Tax Considerations for Dental Practices as 2013 Tax Year Ends
Dental practices face significant tax issues each year which often leave them unprepared when the time for filing comes due in April. It is certainly wise to start preparing for that time in 2014 as the 2013 tax year comes to a close in December.
One complicated issue facing dental practices is what entity choice to make to save on taxes, as well as prevent liability from reaching personal assets in case of malpractice or business lawsuits not covered by insurance. The two issues are interrelated, and every practice situation is different, depending on how many owners there are, how the owners contribute to capital, how the owners are paid, how many employees there are and how they are paid, what kinds of retirement plans the owner and employees want, what liability issues the owners want to insulate themselves from, what real estate is involved, and many other factors. No one size fits all, and choices such as an S Corporation, an LLC, a C corporation, a partnership, an LLP, a P.C. and a sole proprietorship are some of the alternatives. You really need to sit down with your attorney and accountant as a team to coordinate a plan for what entity structure will be best for your practice now and in the years to come.
Equipment purchasing is another primary consideration for dental practices which enters into the tax planning process every year. The tax code allows you to take advantage of completely expensing equipment if purchases are made before the end of 2013, or the five year depreciation method may be the option when considering long-term planning, financing, and/or present cash flow factors.
Dental offices which cater to special needs patients with their office design investments can benefit from avoiding liability for injuries taking place because of lack of accessibility or non-compliance with federal, state or local regulations, attracting new patients who appreciate consideration of their special needs, and especially the tax credits available for up to 50% of expenditures up to $10,000 in certain circumstances.

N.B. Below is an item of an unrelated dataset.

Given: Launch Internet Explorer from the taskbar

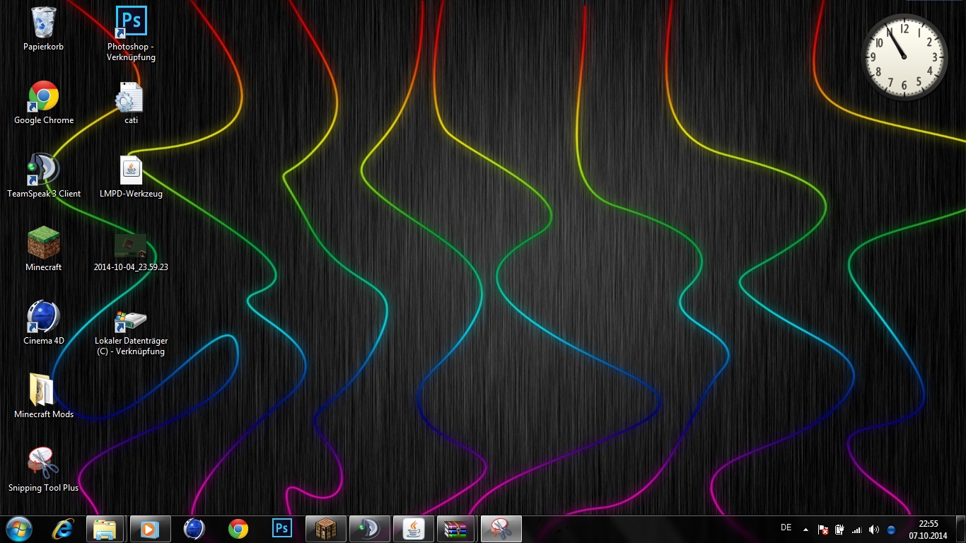Looking at the screenshot, I should 63,529.
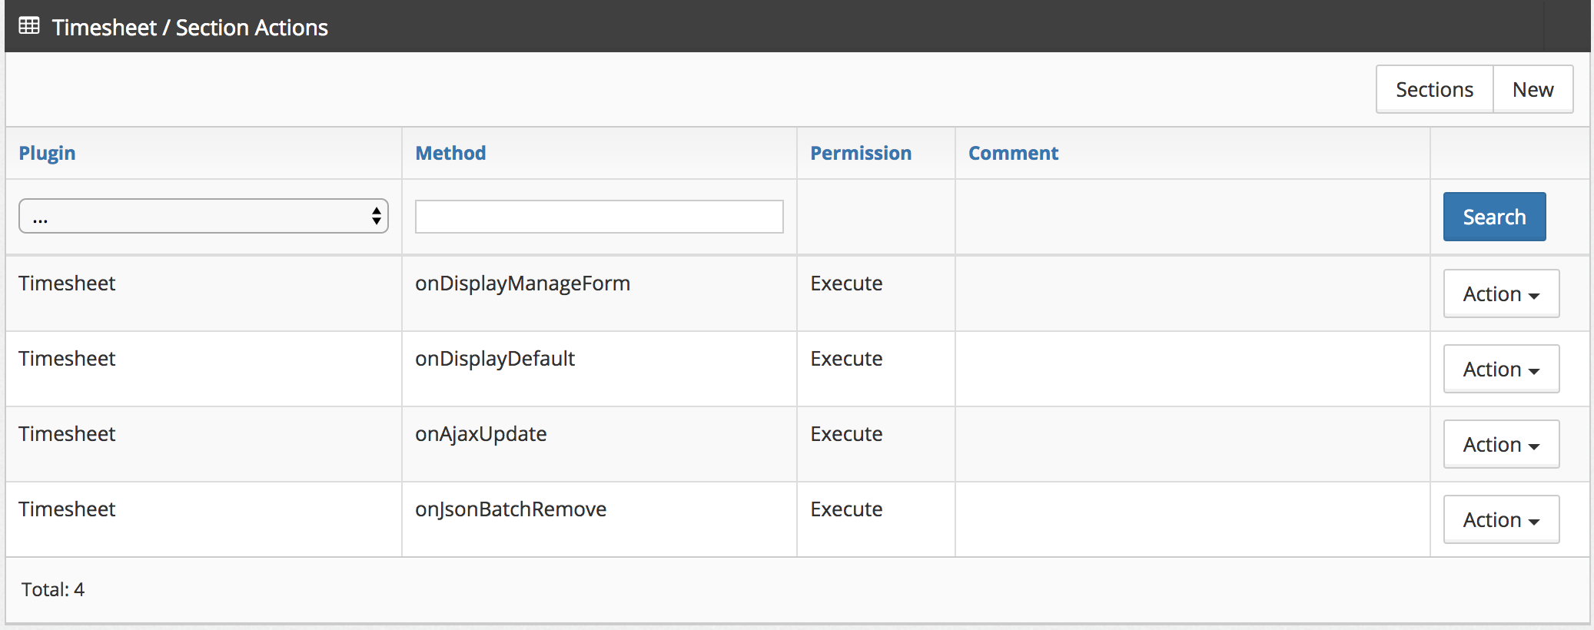Select the onDisplayManageForm method cell

click(523, 284)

How you pay those who do work for your office enters into the tax picture on a daily basis because of the tempting possibility of paying those who do work for your practice as independent contractors to save on payroll taxes. The situation is very tricky when labeling part-time medical office employees as independent contractors, since depending on their education, the presence of direction of the practice concerning duties, and their ownership share of the business, the state or federal government is very harsh on those who try to save tax money by misclassifying practice workers. One caveat: don’t change the payment plan and start making different deductions for different types of workers from year to year, since that raises red flags which will prompt investigation. Thoroughly detailed agreements with independent contractors must make it clear that they are not employees and not under much direction and control of the dental practice.
Funding retirement plans always takes into account the tax implications, and the savings that can result in if done properly. Some plans had to be established by the end of October to qualify for 2013 tax treatment, while other plans can still be funded as late as the date your taxes are filed. Your accountant can help you both plan for the future and save you considerable tax money presently with the correct setup.